:: DATA FOR THIS TASK ::
.....

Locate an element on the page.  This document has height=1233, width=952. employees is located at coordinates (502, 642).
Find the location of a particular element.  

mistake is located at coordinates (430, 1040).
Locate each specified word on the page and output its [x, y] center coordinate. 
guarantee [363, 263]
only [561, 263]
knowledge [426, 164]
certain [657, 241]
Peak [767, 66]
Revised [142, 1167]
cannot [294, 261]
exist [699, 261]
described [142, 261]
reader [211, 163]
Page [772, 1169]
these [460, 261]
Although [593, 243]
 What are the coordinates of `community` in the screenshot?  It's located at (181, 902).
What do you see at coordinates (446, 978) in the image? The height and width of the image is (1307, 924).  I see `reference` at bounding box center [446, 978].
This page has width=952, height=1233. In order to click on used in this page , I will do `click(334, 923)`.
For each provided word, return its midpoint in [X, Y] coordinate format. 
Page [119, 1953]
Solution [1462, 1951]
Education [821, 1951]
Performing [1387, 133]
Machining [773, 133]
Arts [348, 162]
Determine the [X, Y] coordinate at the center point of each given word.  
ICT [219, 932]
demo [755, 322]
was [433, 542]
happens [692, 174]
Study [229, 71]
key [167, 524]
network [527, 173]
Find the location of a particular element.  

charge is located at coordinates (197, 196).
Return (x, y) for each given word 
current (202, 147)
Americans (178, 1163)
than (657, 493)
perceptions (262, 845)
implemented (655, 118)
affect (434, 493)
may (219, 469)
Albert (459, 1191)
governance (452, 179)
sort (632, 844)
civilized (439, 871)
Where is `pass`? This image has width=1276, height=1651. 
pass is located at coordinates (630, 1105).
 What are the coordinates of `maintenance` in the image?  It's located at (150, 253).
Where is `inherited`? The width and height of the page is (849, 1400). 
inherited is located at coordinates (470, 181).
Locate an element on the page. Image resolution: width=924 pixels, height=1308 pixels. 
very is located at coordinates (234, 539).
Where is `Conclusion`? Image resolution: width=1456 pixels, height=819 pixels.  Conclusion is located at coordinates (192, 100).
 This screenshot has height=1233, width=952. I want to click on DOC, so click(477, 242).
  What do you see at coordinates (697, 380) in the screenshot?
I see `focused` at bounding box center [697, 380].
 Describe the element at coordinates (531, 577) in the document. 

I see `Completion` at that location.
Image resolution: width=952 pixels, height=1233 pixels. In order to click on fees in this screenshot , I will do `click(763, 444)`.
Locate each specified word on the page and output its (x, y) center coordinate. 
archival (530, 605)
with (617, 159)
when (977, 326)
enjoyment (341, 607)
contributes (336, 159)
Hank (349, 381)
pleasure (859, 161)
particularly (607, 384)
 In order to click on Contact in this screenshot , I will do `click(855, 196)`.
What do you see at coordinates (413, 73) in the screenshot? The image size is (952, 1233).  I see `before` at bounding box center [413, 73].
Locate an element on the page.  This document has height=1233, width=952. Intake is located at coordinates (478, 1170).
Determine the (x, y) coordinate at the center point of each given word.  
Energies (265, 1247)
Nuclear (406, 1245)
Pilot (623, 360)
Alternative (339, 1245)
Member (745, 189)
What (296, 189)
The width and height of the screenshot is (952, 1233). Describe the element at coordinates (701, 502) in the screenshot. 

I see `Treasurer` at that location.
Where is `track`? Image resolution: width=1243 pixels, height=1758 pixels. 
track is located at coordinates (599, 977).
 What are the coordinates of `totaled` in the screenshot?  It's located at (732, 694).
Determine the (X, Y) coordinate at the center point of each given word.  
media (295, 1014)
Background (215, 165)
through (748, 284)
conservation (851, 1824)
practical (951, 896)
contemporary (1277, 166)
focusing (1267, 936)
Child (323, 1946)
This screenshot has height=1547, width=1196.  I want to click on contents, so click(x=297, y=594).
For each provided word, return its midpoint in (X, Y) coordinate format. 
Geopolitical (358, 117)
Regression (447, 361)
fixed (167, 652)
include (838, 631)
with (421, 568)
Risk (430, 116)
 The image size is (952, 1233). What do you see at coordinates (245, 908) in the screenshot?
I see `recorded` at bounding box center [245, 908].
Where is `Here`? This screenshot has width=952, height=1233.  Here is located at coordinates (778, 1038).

.....

Copy every line above word for word, without changing anything.

Locate an element on the page.  This document has height=1233, width=952. employees is located at coordinates (502, 642).
Find the location of a particular element.  

mistake is located at coordinates (430, 1040).
Locate each specified word on the page and output its [x, y] center coordinate. 
guarantee [363, 263]
only [561, 263]
knowledge [426, 164]
certain [657, 241]
Peak [767, 66]
Revised [142, 1167]
cannot [294, 261]
exist [699, 261]
described [142, 261]
reader [211, 163]
Page [772, 1169]
these [460, 261]
Although [593, 243]
 What are the coordinates of `community` in the screenshot?  It's located at (181, 902).
What do you see at coordinates (446, 978) in the image? The height and width of the image is (1307, 924).  I see `reference` at bounding box center [446, 978].
This page has width=952, height=1233. In order to click on used in this page , I will do `click(334, 923)`.
For each provided word, return its midpoint in [X, Y] coordinate format. 
Page [119, 1953]
Solution [1462, 1951]
Education [821, 1951]
Performing [1387, 133]
Machining [773, 133]
Arts [348, 162]
Determine the [X, Y] coordinate at the center point of each given word.  
ICT [219, 932]
demo [755, 322]
was [433, 542]
happens [692, 174]
Study [229, 71]
key [167, 524]
network [527, 173]
Find the location of a particular element.  

charge is located at coordinates (197, 196).
Return (x, y) for each given word 
current (202, 147)
Americans (178, 1163)
than (657, 493)
perceptions (262, 845)
implemented (655, 118)
affect (434, 493)
may (219, 469)
Albert (459, 1191)
governance (452, 179)
sort (632, 844)
civilized (439, 871)
Where is `pass`? This image has width=1276, height=1651. 
pass is located at coordinates (630, 1105).
 What are the coordinates of `maintenance` in the image?  It's located at (150, 253).
Where is `inherited`? The width and height of the page is (849, 1400). 
inherited is located at coordinates (470, 181).
Locate an element on the page. Image resolution: width=924 pixels, height=1308 pixels. 
very is located at coordinates (234, 539).
Where is `Conclusion`? Image resolution: width=1456 pixels, height=819 pixels.  Conclusion is located at coordinates (192, 100).
 This screenshot has height=1233, width=952. I want to click on DOC, so click(477, 242).
  What do you see at coordinates (697, 380) in the screenshot?
I see `focused` at bounding box center [697, 380].
 Describe the element at coordinates (531, 577) in the document. 

I see `Completion` at that location.
Image resolution: width=952 pixels, height=1233 pixels. In order to click on fees in this screenshot , I will do `click(763, 444)`.
Locate each specified word on the page and output its (x, y) center coordinate. 
archival (530, 605)
with (617, 159)
when (977, 326)
enjoyment (341, 607)
contributes (336, 159)
Hank (349, 381)
pleasure (859, 161)
particularly (607, 384)
 In order to click on Contact in this screenshot , I will do `click(855, 196)`.
What do you see at coordinates (413, 73) in the screenshot? The image size is (952, 1233).  I see `before` at bounding box center [413, 73].
Locate an element on the page.  This document has height=1233, width=952. Intake is located at coordinates (478, 1170).
Determine the (x, y) coordinate at the center point of each given word.  
Energies (265, 1247)
Nuclear (406, 1245)
Pilot (623, 360)
Alternative (339, 1245)
Member (745, 189)
What (296, 189)
The width and height of the screenshot is (952, 1233). Describe the element at coordinates (701, 502) in the screenshot. 

I see `Treasurer` at that location.
Where is `track`? Image resolution: width=1243 pixels, height=1758 pixels. 
track is located at coordinates (599, 977).
 What are the coordinates of `totaled` in the screenshot?  It's located at (732, 694).
Determine the (X, Y) coordinate at the center point of each given word.  
media (295, 1014)
Background (215, 165)
through (748, 284)
conservation (851, 1824)
practical (951, 896)
contemporary (1277, 166)
focusing (1267, 936)
Child (323, 1946)
This screenshot has height=1547, width=1196.  I want to click on contents, so click(x=297, y=594).
For each provided word, return its midpoint in (X, Y) coordinate format. 
Geopolitical (358, 117)
Regression (447, 361)
fixed (167, 652)
include (838, 631)
with (421, 568)
Risk (430, 116)
 The image size is (952, 1233). What do you see at coordinates (245, 908) in the screenshot?
I see `recorded` at bounding box center [245, 908].
Where is `Here`? This screenshot has width=952, height=1233.  Here is located at coordinates (778, 1038).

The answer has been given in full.